B- os elementos da AREC livre de doravante criam um novo movimento politico militar designado Forças de Libertação do Estado de Cabinda-Posição Militar em sigla FLEC/PM que será automática membro de Nkoto Likanda o Órgão Supremo das FLECS, as Forças novas são habilitados de trabalhar com outros movimentos cabindeses quem têm a maturidade dos quais compartilham os mesmos valores e visões para a liberação efetiva do territorio de Cabinda.
C- o líder o Sr. HENRIQUES NZITA TIAGO foi designado presidente de honra do novo movimento politico militar.
E- para dar um impulso forte à nova estrutura, os participantes ao Congresso de Ottawa tiveram a dotar esta estrutura de um Porta-Voz que terá para fila de Secretário Geral.
F- Depós consulta dos participantes ao Congresso de Ottawa, que tiveram a votar ao boletim secreto, por unanimidade os conferencistas elegeram naturalmente na sua qualidade de homem orquestra de Cabinda, o Sr. Rodrigues MINGAS, como 1° Porta-voz do novo Movimento das Forças Novas Cabindesas FLEC/PM.
G- a AREC decide trazer apoio sem reserva por todos os meios necessários para a continuidade das operações militares enquanto o povo de Cabinda continuar ser vítima dos ataques por parte das Forças Exércitos Angolanos (FAA), e de pôr a disposição da nova estrutura toda sua avaliação para a continuação das investigações das soluções nobres e dignas adaptadas à realidade do momento sobre o espinhoso problema de Cabinda.
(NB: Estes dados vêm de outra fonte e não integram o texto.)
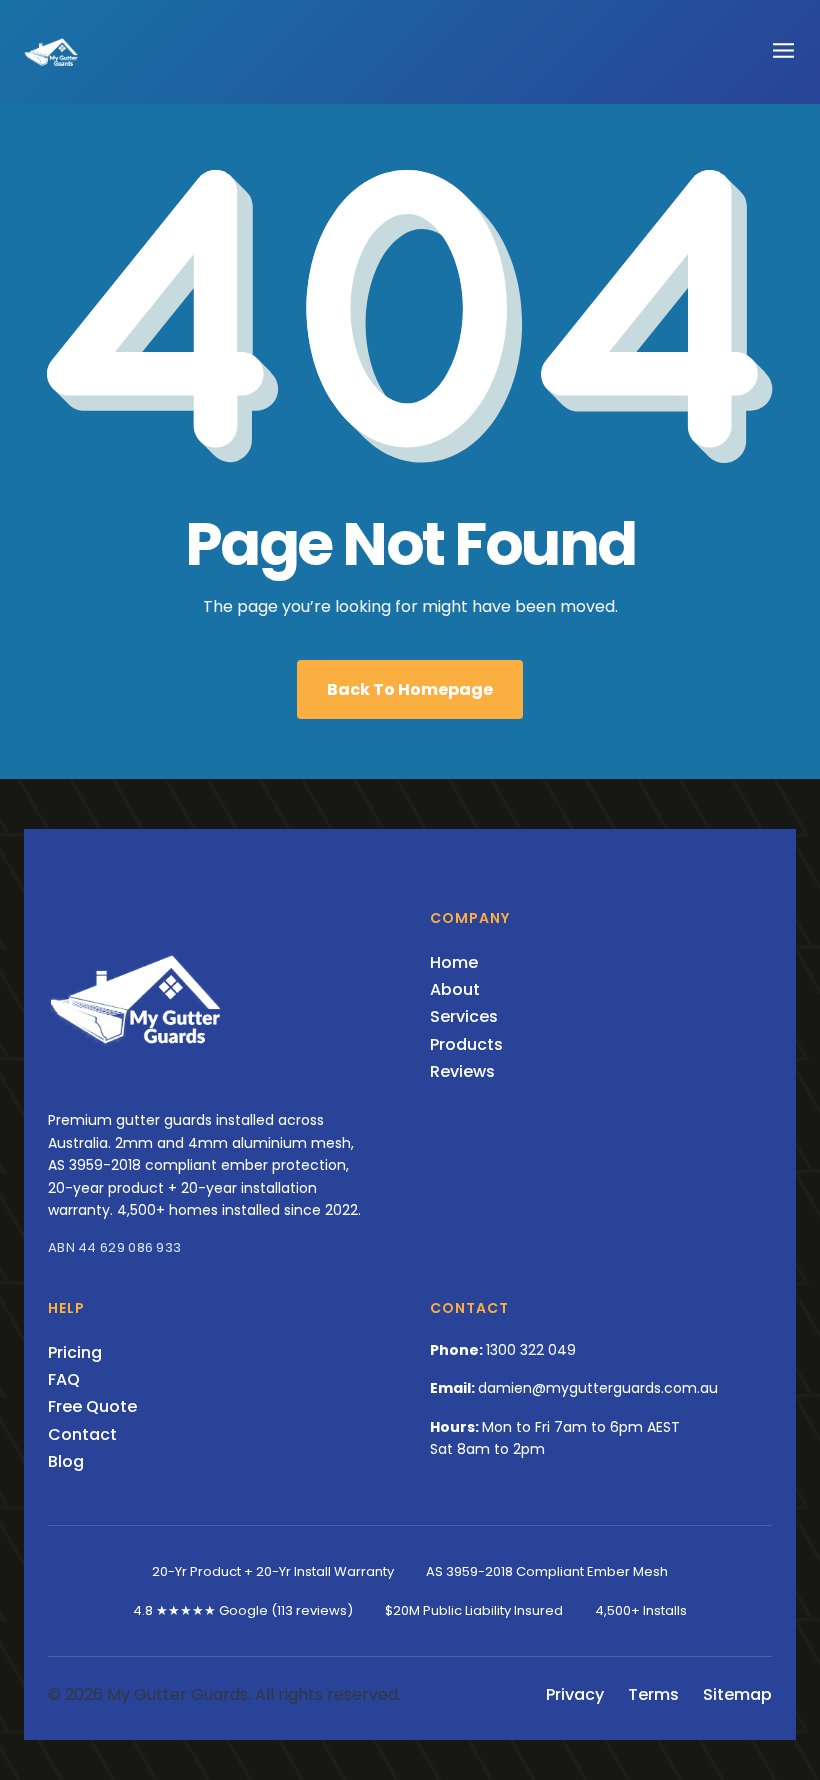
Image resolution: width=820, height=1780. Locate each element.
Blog (66, 1461)
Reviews (462, 1071)
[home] (52, 52)
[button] (783, 49)
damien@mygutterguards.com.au (598, 1388)
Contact (82, 1434)
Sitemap (737, 1694)
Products (466, 1044)
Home (454, 962)
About (455, 989)
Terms (653, 1694)
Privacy (575, 1694)
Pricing (75, 1352)
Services (464, 1016)
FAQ (64, 1379)
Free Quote (92, 1406)
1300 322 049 (531, 1350)
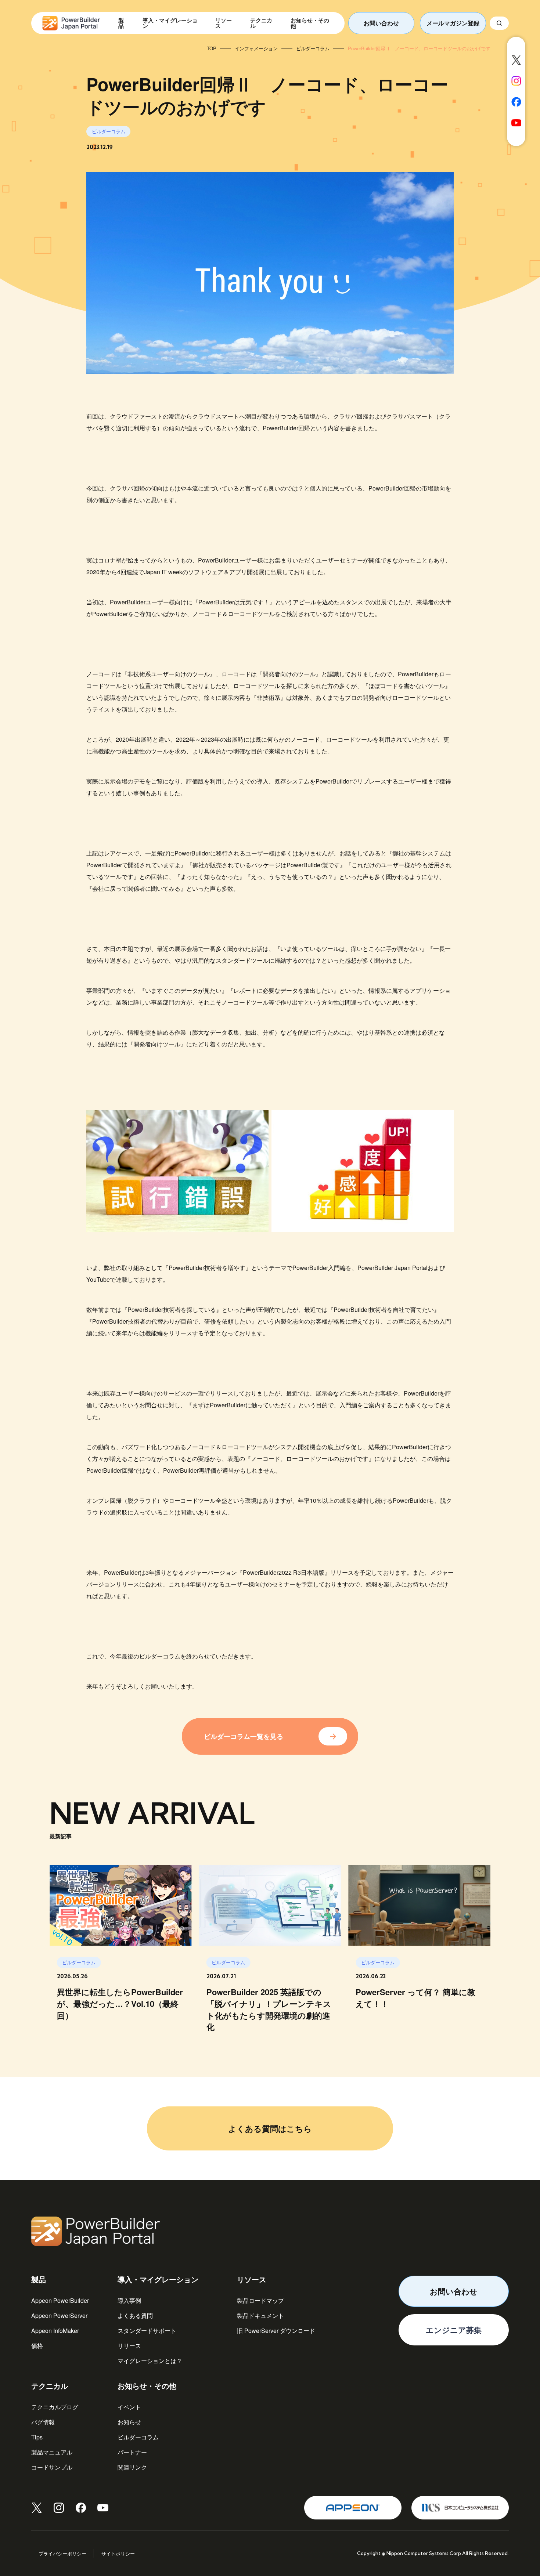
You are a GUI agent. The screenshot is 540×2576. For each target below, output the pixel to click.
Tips (37, 2437)
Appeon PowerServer (59, 2315)
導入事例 (129, 2300)
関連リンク (132, 2467)
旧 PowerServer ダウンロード (276, 2330)
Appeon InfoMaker (55, 2330)
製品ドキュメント (260, 2315)
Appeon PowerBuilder (60, 2300)
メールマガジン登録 (452, 23)
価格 (37, 2345)
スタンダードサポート (147, 2330)
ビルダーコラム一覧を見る (243, 1736)
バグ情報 (43, 2422)
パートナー (132, 2452)
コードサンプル (51, 2467)
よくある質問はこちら (270, 2128)
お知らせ (129, 2422)
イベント (129, 2407)
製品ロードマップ (260, 2300)
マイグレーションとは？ (150, 2360)
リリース (129, 2345)
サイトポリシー (118, 2553)
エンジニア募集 (454, 2329)
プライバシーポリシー (62, 2553)
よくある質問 (135, 2315)
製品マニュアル (51, 2452)
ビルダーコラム (138, 2437)
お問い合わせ (381, 23)
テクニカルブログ (54, 2407)
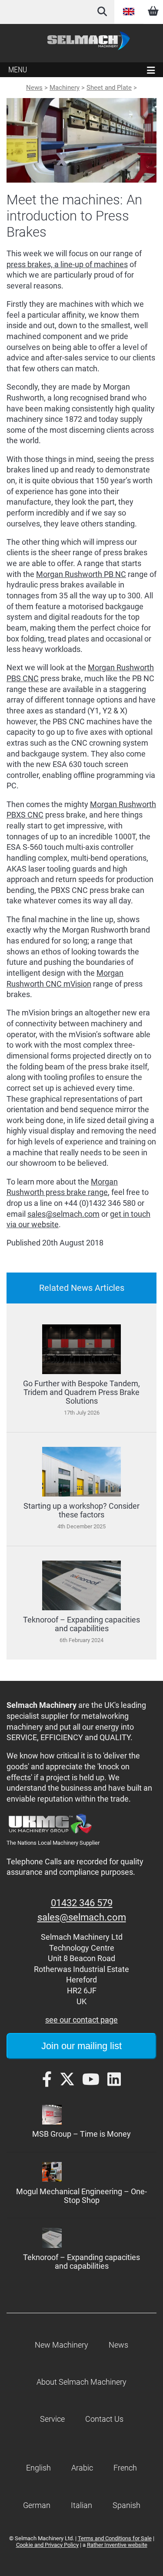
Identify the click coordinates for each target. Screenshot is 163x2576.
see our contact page (81, 2020)
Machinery (65, 88)
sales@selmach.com (63, 1214)
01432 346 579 (82, 1902)
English (129, 12)
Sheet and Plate (109, 88)
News (34, 88)
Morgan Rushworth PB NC (81, 574)
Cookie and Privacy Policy (47, 2545)
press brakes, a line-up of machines (67, 264)
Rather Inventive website (117, 2545)
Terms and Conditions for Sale (115, 2538)
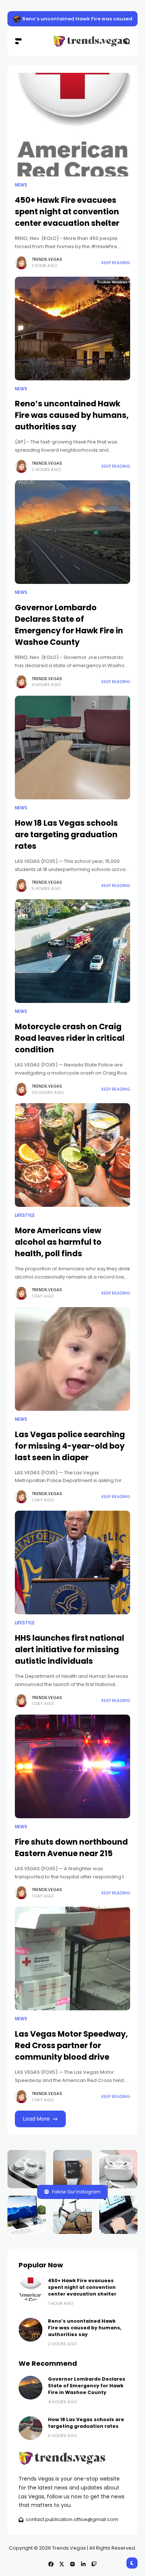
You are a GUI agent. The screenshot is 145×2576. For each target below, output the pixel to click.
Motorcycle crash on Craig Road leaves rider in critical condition (70, 1038)
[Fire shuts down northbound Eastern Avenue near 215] (72, 1766)
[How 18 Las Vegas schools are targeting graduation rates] (72, 747)
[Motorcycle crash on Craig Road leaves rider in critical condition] (72, 951)
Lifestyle (25, 1215)
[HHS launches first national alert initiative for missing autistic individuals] (72, 1562)
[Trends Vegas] (72, 41)
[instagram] (72, 2564)
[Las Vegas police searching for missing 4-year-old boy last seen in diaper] (72, 1359)
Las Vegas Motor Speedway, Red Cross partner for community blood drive (71, 2045)
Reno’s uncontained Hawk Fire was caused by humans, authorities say (72, 415)
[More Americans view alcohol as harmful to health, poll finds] (72, 1155)
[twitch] (94, 2564)
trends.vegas (47, 259)
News (21, 185)
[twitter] (61, 2564)
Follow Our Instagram (76, 2192)
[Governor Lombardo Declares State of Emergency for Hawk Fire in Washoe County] (72, 532)
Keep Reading (116, 263)
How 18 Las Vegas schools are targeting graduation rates (66, 834)
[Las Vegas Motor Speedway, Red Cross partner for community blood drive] (72, 1958)
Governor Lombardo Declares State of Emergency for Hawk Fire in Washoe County (69, 624)
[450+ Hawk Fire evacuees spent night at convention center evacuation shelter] (16, 19)
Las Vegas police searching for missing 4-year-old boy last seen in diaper (70, 1446)
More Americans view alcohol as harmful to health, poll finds (58, 1242)
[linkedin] (83, 2564)
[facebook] (51, 2564)
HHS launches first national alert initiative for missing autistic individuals (69, 1649)
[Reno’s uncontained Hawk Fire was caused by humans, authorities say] (72, 328)
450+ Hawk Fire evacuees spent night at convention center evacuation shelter (67, 211)
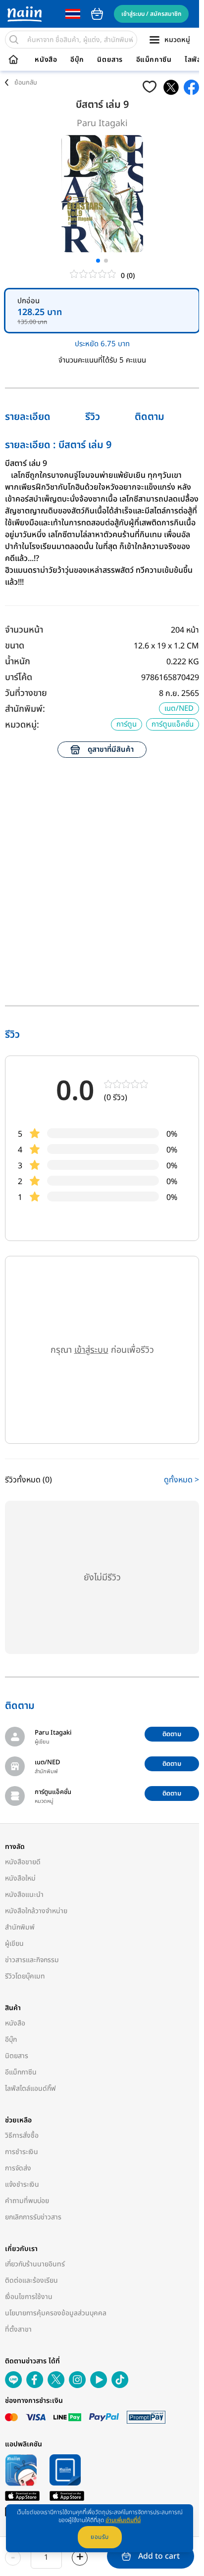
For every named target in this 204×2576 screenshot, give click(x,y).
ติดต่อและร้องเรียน (31, 2280)
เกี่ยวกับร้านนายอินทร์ (35, 2264)
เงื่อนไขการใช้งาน (28, 2297)
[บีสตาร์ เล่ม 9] (171, 87)
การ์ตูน (126, 724)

H- a AREC subscreve isto; cada vez que o MPLA golpear pelas armas, responderemos sempre pelas armas porque a realidade de agressão inimiga e as condições sobre o terreno impõem-nos um direito de legítima defesa, e que não tem nenhuma base dobra nos países transfronteiriços, atraímos a atenção da comunidade' internacional sobre o cerco e a participação dos elementos estrangeiros na caça ao homem Cabindês nos dois Congos sobretudo muito ativamente na RDC e da gravidade das exações que podem gerar este tipo de operações nos campos de refugiados Cabindêses abandonados pelo ACNUR nàs exações cometidas pelos Mercenàrios Angolanos e dos seus parceiros no crime e associados.
I- a AREC porá a disposição do novo Movimento as Forças Novas Cabindesas toda sua estratégia politicomilitar e diplomática para o reforço e a organização da gestão do novo movimento em harmonia com as regras de jogos que serão adoptadas e postas sobre pés aquando o novo Movimento vai tomar pose e as instâncias que haverá.
J- a AREC toma com reserva, a ideia da uma reunião inter-cabindesa que não considera muita clara, tendo em conta a confusão e preparatória desta reunião e a posição ambígua dos principais animadores que vivem perto do inimigo, sabemos et temos a experiência que o diabólico MPLA poderá recuperar os resultados de tal reunião para abortar como sempre o destino do povo de Cabinda. A AREC seria antes favorável à uma verdadeira transformação das Forças Vivas Cabindesas num verdadeiro movimento indépendêntista moderno, rejuvenesce, com estruturas sólidas na sua gestão financeira (E.P.E.F. - Espaço Pacífico Económico Forte), político, militar e diplomático moderno com quadros competentes (sem nenhuma distinção de pólo Oeste- Leste-Sul-Norte) todos os domínios, uma organização adaptada às exigências do século XXI e as mutações geopolíticas mundiais, um controlo permanente de todas as organizações cabindesas existentes e das suas documentações para orientar melhor os Cabindeses em qualquer objectividade. Cabinda não tem necessidade de mesa redonda entra Cabindeses, mas antes sentar-se face à face com responsaveis angolanos para discutir de paz e os meios para chegar.